▸ TASK TO COMPLETE
Convert the entries into a JSON list of strings with one string per line, omitting blank lines and the pictures. Begin at the line that has "Click the E key next-tab icon" and stop after the line that has "Action: coord(84,96)", including no other lines.

▸ RECORDS FOR THIS EXERCISE
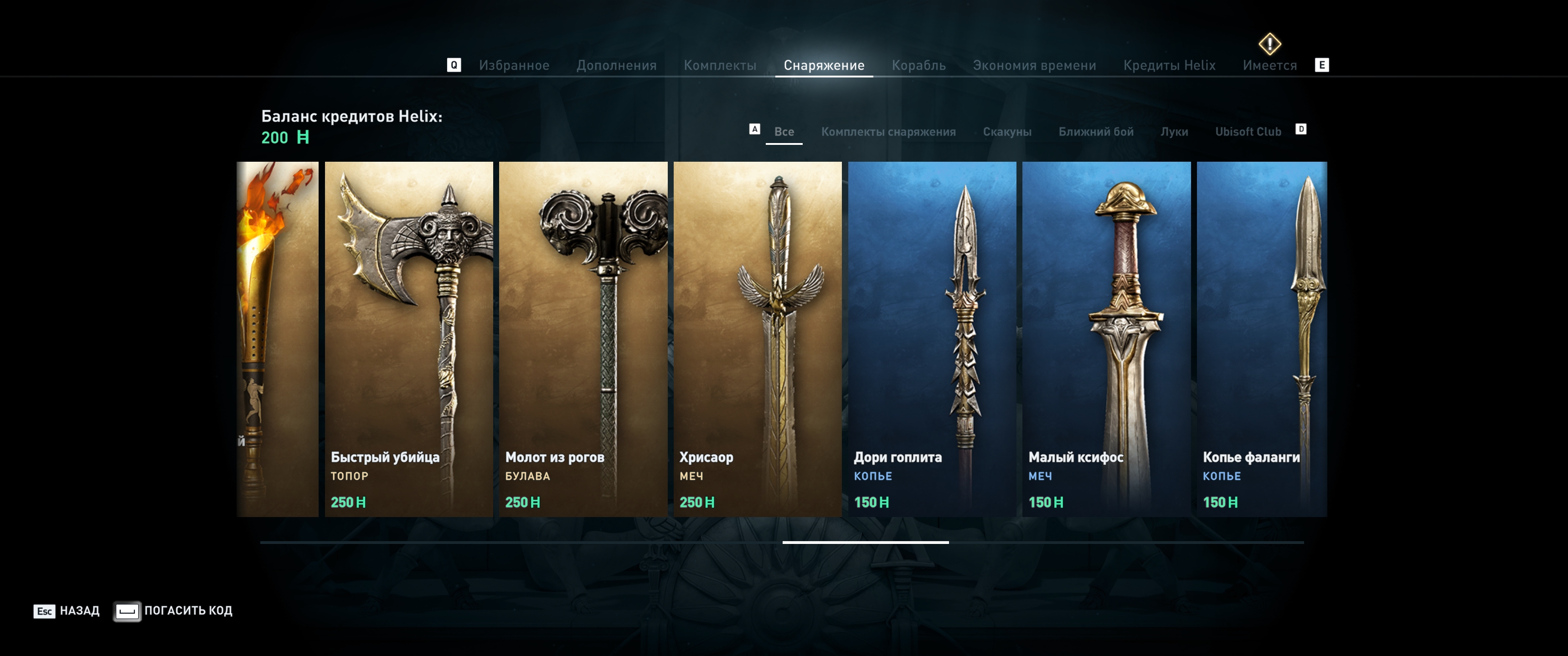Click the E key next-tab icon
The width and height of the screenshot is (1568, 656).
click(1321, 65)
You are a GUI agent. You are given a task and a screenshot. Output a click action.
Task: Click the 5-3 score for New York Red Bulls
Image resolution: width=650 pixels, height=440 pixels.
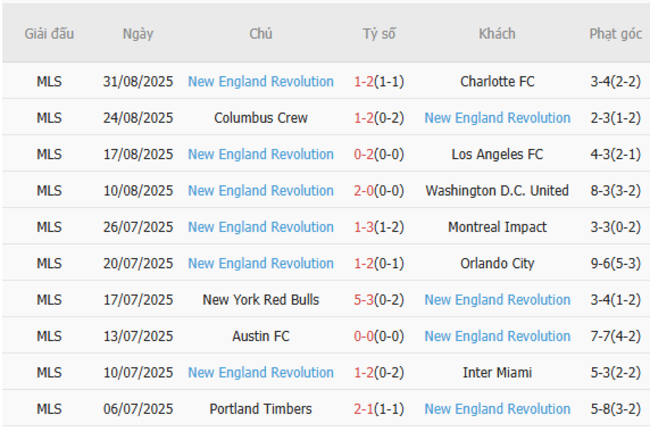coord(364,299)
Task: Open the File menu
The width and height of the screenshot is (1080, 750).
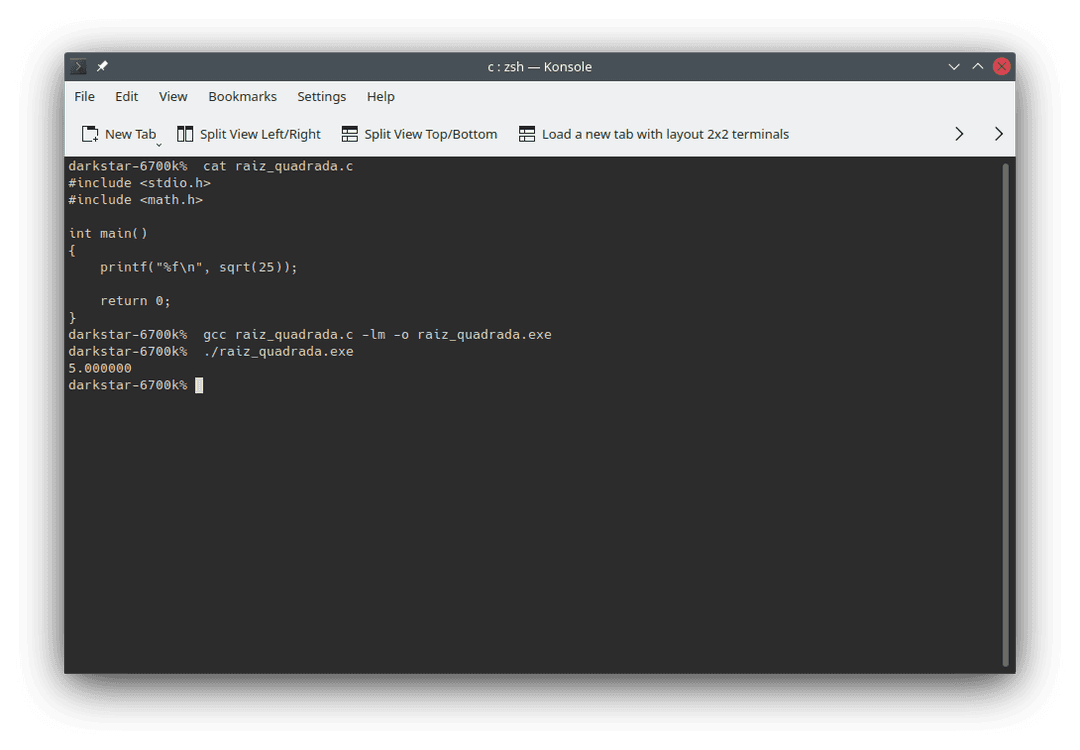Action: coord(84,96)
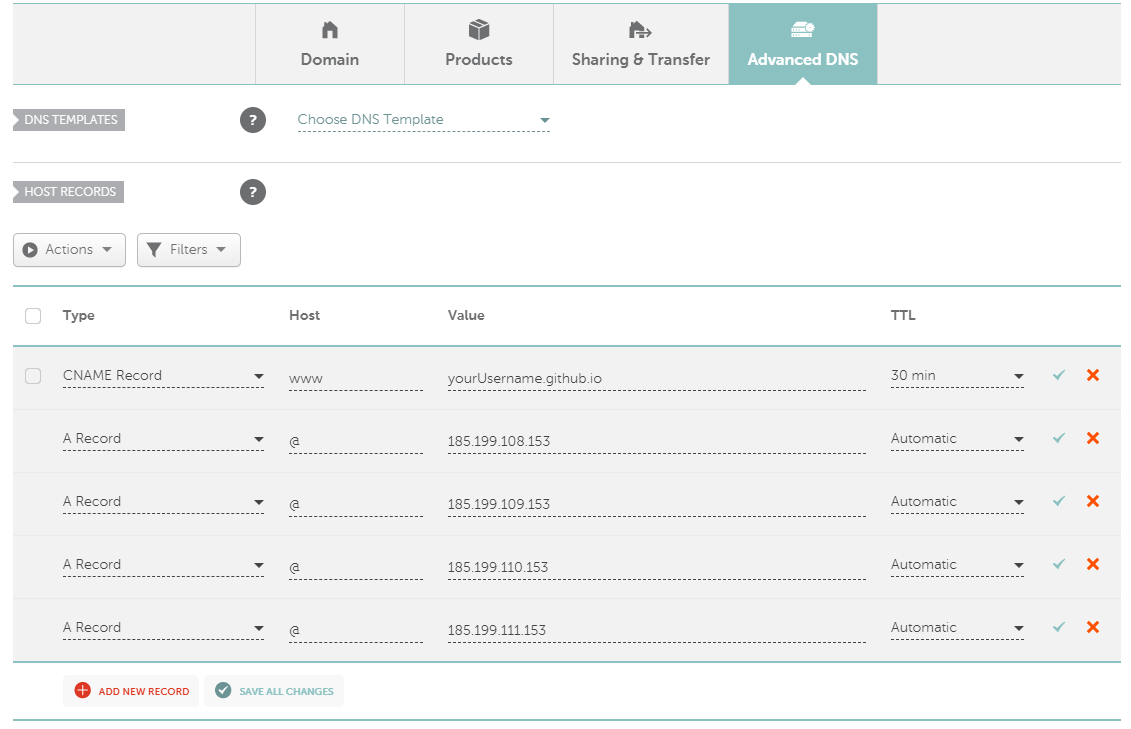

==

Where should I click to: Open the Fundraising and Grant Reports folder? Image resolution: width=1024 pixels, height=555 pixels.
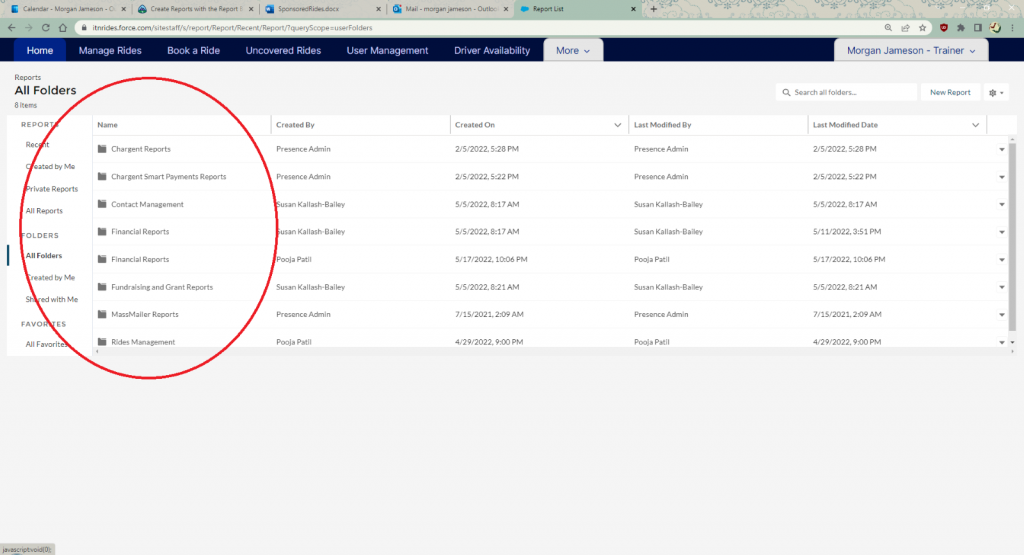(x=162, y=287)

▸ WORKED SOLUTION
[
  "Click the E key next-tab icon",
  "The width and height of the screenshot is (1568, 656).",
  "click(1321, 65)",
  "You are a GUI agent. You are given a task and a screenshot. Output a click action.",
  "Task: Click the 5-3 score for New York Red Bulls",
  "Image resolution: width=650 pixels, height=440 pixels.",
  "coord(364,299)",
  "Task: Open the File menu",
  "The width and height of the screenshot is (1080, 750).",
  "Action: coord(84,96)"
]